Your assignment: Return the lines of the material below exactly, beginning with the line that has "Screen dimensions: 1200x554" in it and finishing with the line that has "Task: Click the desktop" in it. Leave all pictures aside.

Data provided:
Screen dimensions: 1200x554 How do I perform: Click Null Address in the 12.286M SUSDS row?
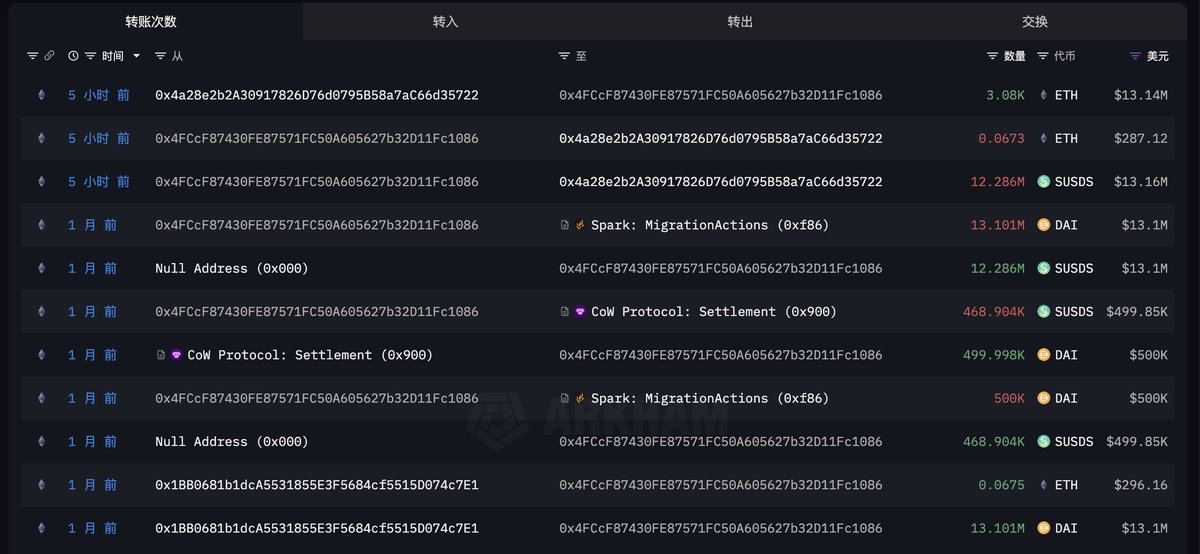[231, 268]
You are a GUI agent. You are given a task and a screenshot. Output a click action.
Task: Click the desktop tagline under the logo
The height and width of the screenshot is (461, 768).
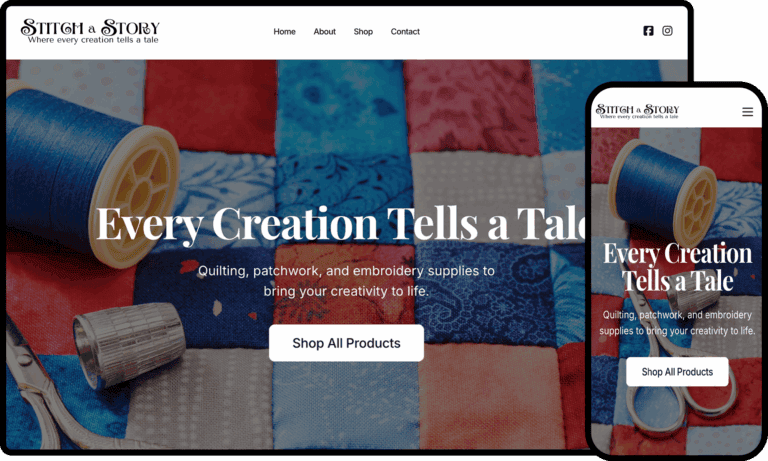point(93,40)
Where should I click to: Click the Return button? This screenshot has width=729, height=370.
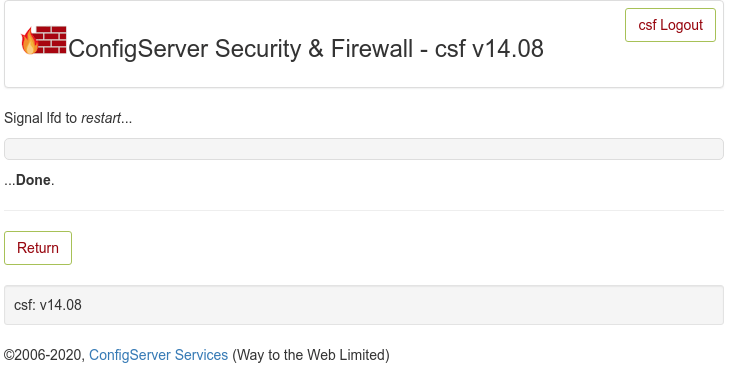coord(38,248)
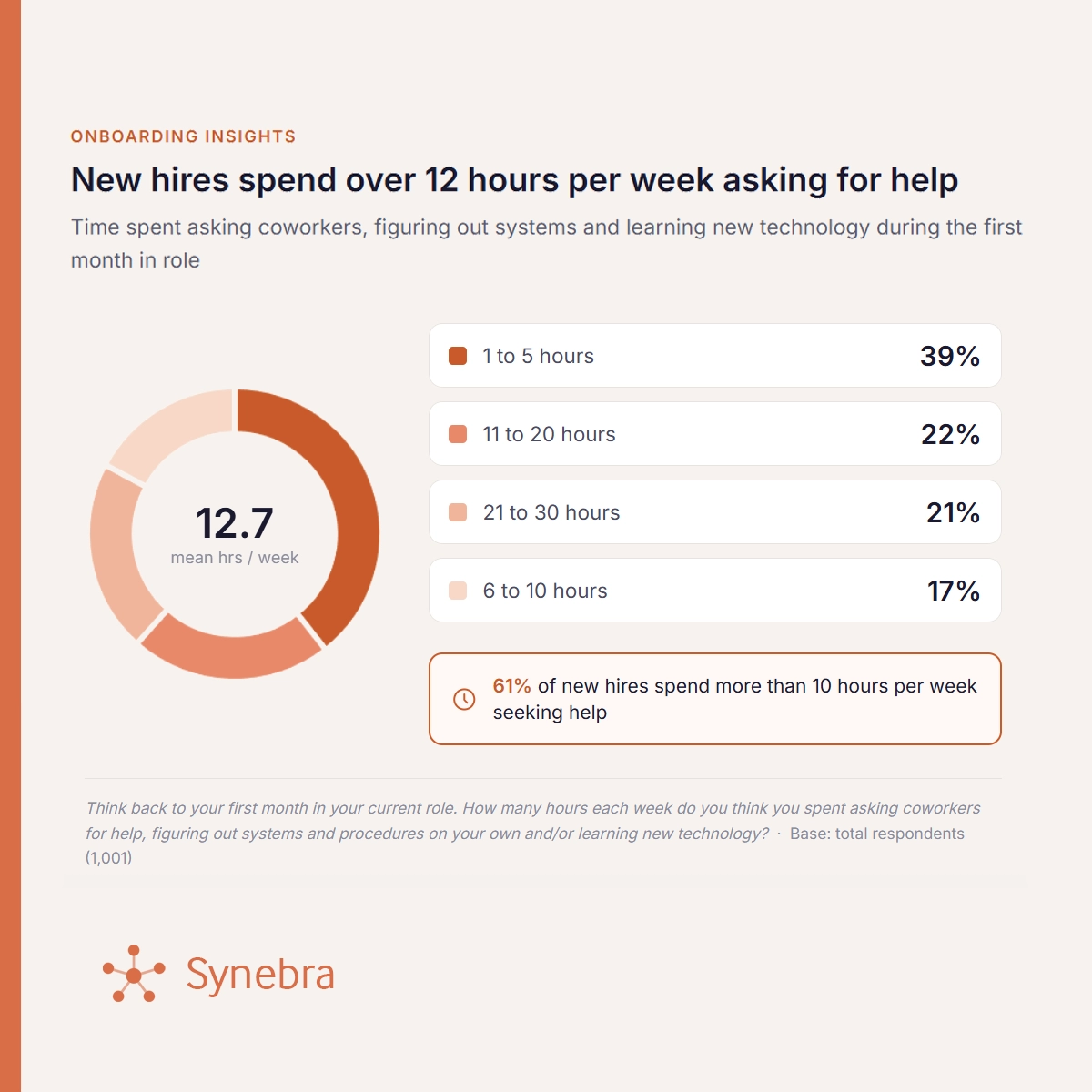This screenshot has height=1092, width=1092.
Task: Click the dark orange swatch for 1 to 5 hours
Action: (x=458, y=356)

---

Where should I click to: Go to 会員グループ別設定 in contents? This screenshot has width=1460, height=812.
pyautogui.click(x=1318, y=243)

==

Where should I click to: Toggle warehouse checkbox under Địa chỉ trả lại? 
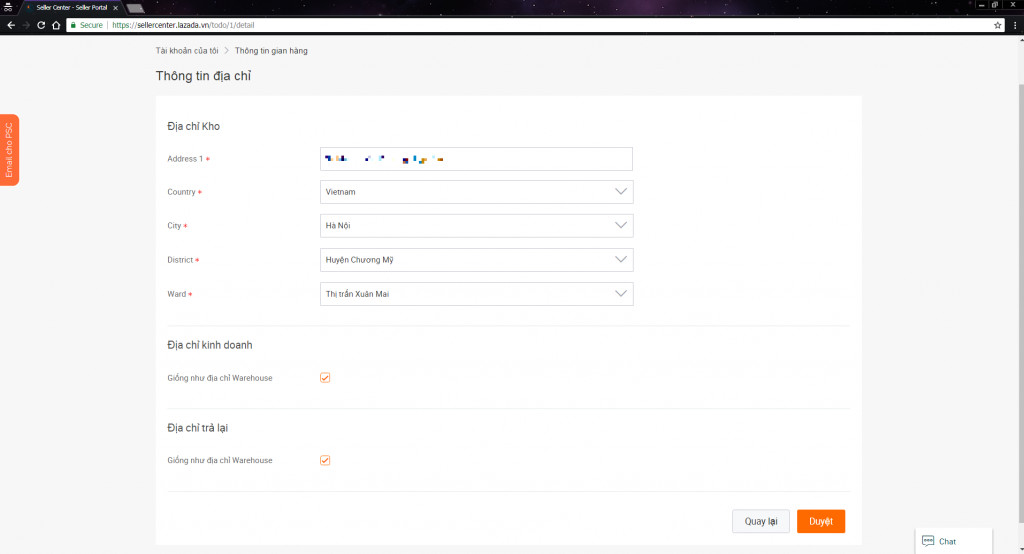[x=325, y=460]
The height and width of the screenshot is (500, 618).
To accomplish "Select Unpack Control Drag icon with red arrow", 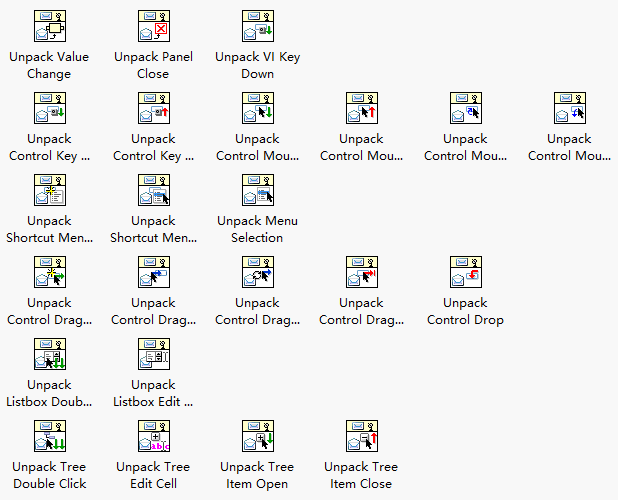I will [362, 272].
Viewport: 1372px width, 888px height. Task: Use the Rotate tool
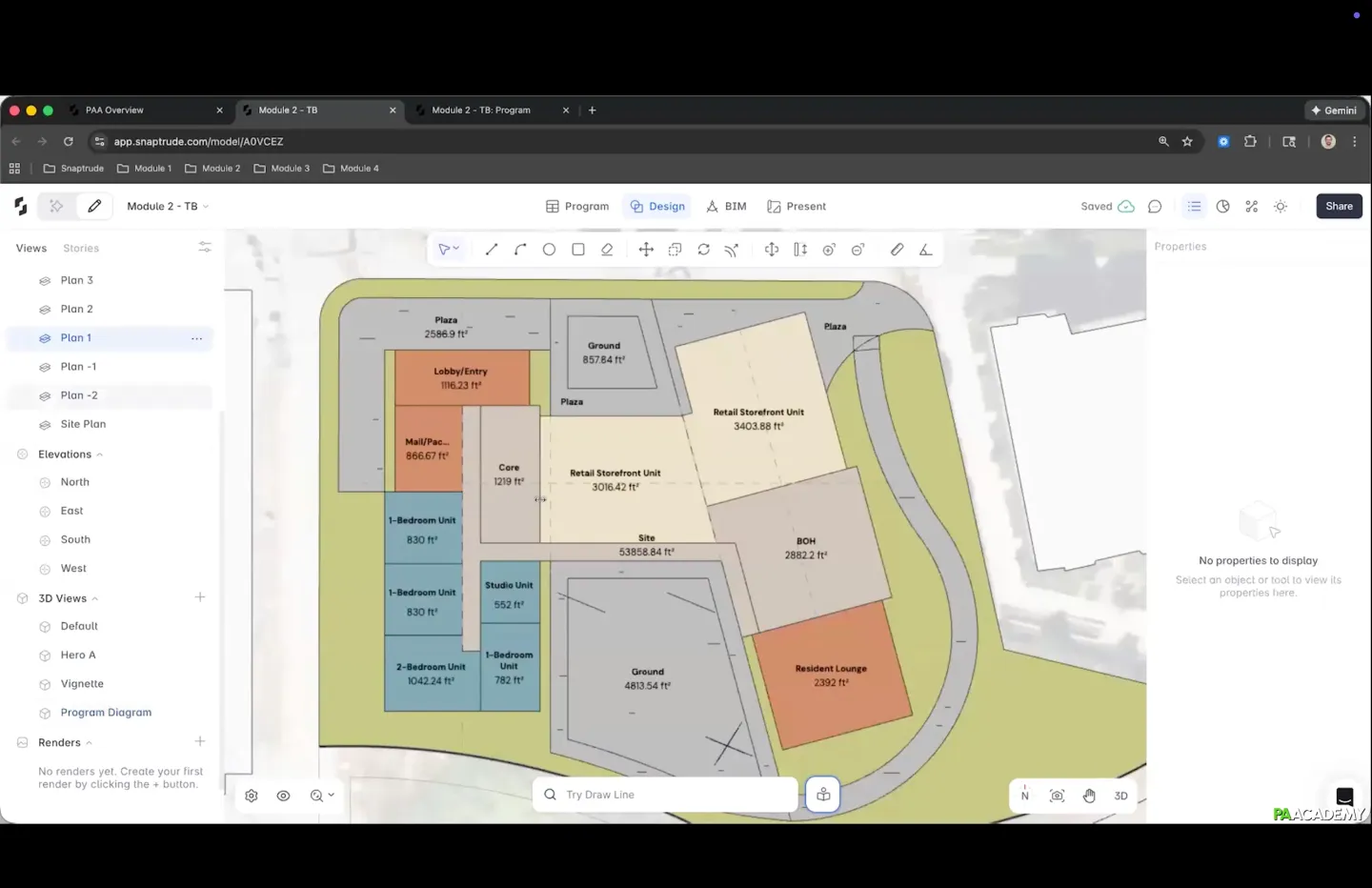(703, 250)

Answer to this task:
Screen dimensions: 1200x554 How do I perform: Click Null Address in the 12.286M SUSDS row?
[231, 268]
You are a GUI agent. You are given a task and a screenshot. Output a click action.
Task: Click the desktop tagline under the logo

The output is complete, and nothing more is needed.